If you are confident of your solution to the last homework, you may use
that as a starting point for this assignment, since you're already
familiar with it. However, if you are uncertain of your implementation,
we don't want you to be at a disadvantage, so you may request a sample
solution to start from. If you want this option (or you just want to
see how Harlan did it), email harlan
with the request.
As was the case in the last assignment, the ultimate resource for your
questions is the R2000 processor (except for changes listed in this handout and
HW5).
Task 2: Write a (main-program) function that counts the number of
1's in the binary representation of a word, and run this program on your
machine.
The Details
- Pipeline:
- The pipeline is:
Fetch -> Register Read -> Execute -> Memory Access -> Register Writeback
See Figure 6.40 in your book for a detailed explanation of the
pipeline stages.
- Data hazards:
-
You should implement data hazard detection and forwarding logic to resolve
data hazards. For load
delays, if a consumer instruction of a loaded value follows the load
instruction,
your pipeline will have to stall until the load has returned from memory
(see figure 6.46).
For arithmetic operations, forwarding logic should be sufficient to
resolve hazards.
NOTE: We have been talking about hardware that writes to the
register file in the first half of the clock cycle, and reads from it
in the second half. Unfortunately, SMOK does not work this way. For this
reason, you will need to have additional forwarding that goes from
the WB stage to the ID stage. Or you may find some other solution to this
problem.
- Branch hazards:
-
You will need to handle branch hazards. The basic problem is that your pipeline
doesn't know it has fetched a branch instruction until the decode stage, doesn't
know the result of the branch condition until the end of the EX stage, and
doesn't change the PC value until the MEM stage. By
then it will already have fetched the following sequential instructions.

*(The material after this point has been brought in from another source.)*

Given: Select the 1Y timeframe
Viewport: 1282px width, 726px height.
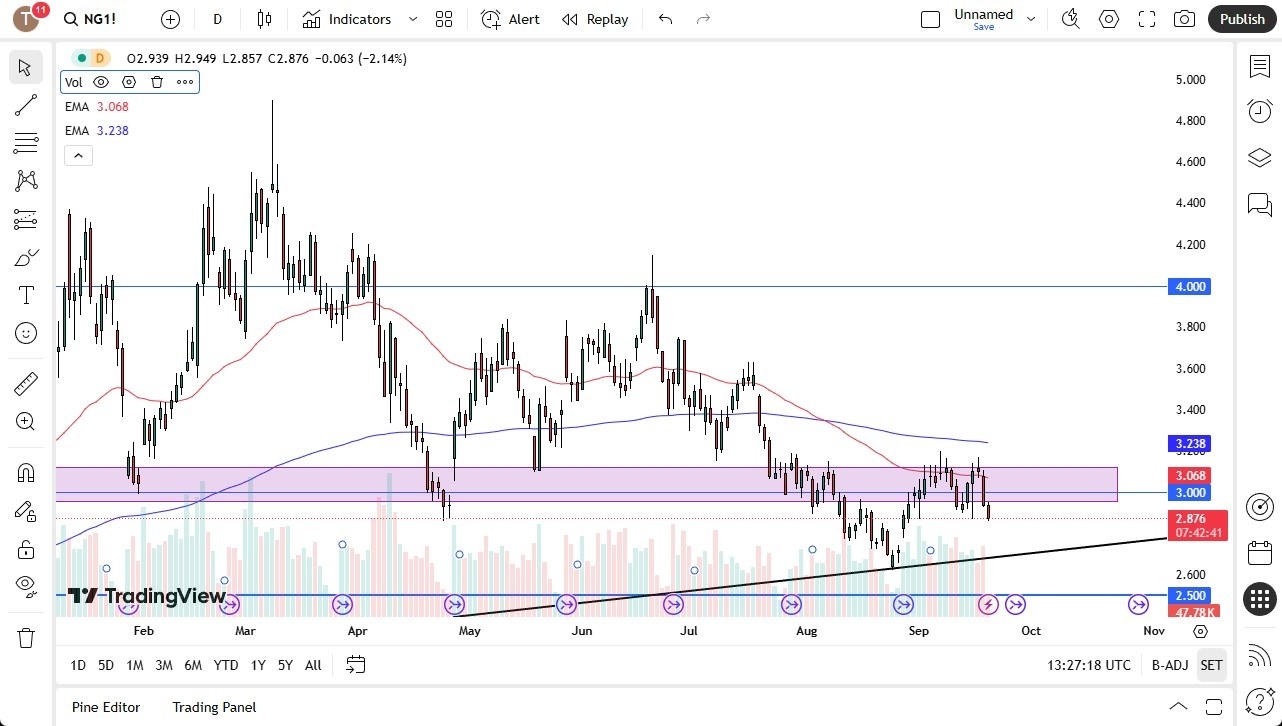Looking at the screenshot, I should point(257,664).
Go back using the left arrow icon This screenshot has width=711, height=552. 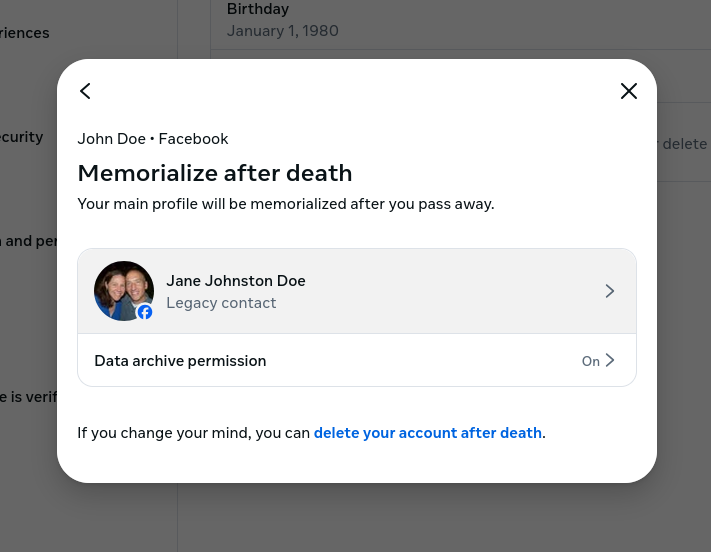(85, 91)
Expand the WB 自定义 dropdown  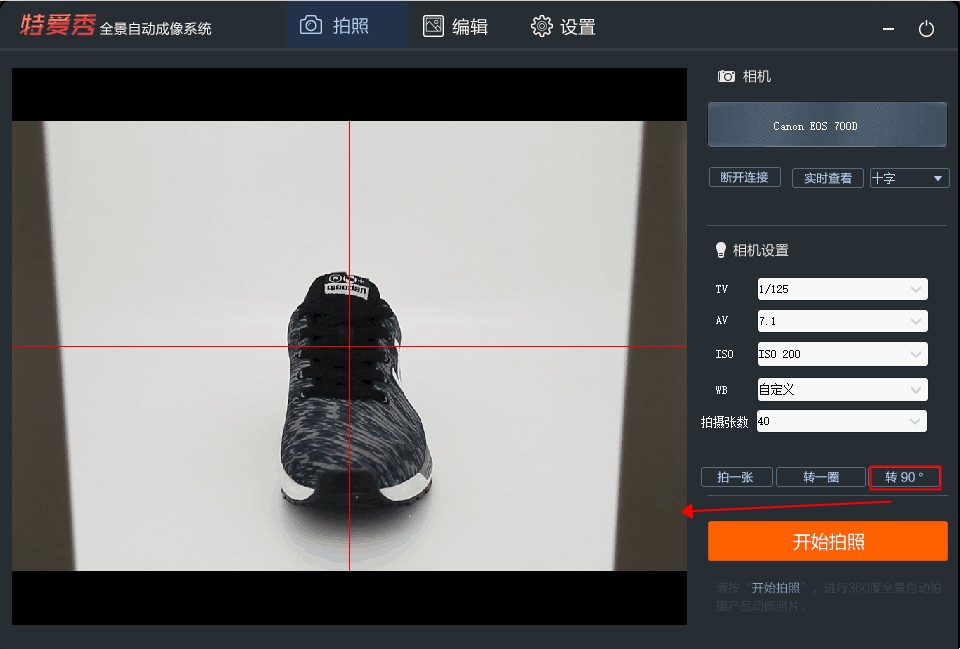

Design hardware to handle branches and control hazards. This will involve
deciding in which stage your branch resolution hardware should be and squashing
any wrong-path instructions that are fetched. Depending on where you place your
branch resolution hardware, you may or may not have to extend the forwarding
logic you built to eliminate data hazards.
- Memory layout:
- Use the same memory layout as Homework #5.
- Instructions:
- Support the following instructions:
- Arithmetic:
- ADDU, ADDIU, SUBU
AND, SRL <--------- these are new for HW6
- Load/Store:
- LW, SW
- Branch:
- BEQ, BNE
- Startup code:
-
You can begin with Homework #5's startup code and modify as appropriate, but you
shouldn't need much. You can just plunk your code at address 0, and put some
kind of termination at the end of it.
- The executing program:
- Write a new procedure in MIPS assembly and compile it down to the
instructions you implemented. This procedure is called
countbits(int x). What this procedure does is it counts the number of 1
bits in a word. In C this procedure may look like:
int countbits(int x) {
int v;
v =0;
while( x != 0 ) {
if ( (x & 1) != 0 )
v = v +1;
x = x >> 1;
}
return ( v );
}
Please follow register conventions--put arguments and return values in the
appropriate places so your code is easy to test.
- Performance
- Although your primary goal is to design and implement a correctly
functioning pipeline and to write a correct test program, try to implement
efficient versions of them both. How many cycles does it take to execute your
code on your pipeline?
How many cycles does your pipeline stall when executing this code?
(for both of these questions, you can use the input 0x6139, but feel free
to test cases of your own design as well.)
- Written Report
- Write a short report (one to two pages is sufficient) describing:
- the design decisions you encountered, with your choices justified. Be
sure to mention what parts of the design you thought were tricky or that you
found a partiticularly nice solution for;
- how you tested your machine, and how you debugged it;
- what you learned, and what you had trouble with;
- the distribution of work between partners.
- Turnin
- Turn in your code online, using
this form,
and turn in your written report in class. Please submit only one
set of files per group -- there is no need for you and your partner to both
submit code (or written reports) separately. Just make sure to indicate
both partners' information on the turnin, so you will both get a grade.
Both written and code parts are due by class on 3/4.
I suggest you finish the code part early, and leave time to describe it
in the written report.
EXTRA CREDIT:
YOU CAN ONLY GET CREDIT FOR THESE IF YOUR BASIC PIPELINE ABOVE
WORKS.
- Implement JAL, JR, and the other necessary opcodes to make fibonacci
work, then convert your code and run it. How much faster is it?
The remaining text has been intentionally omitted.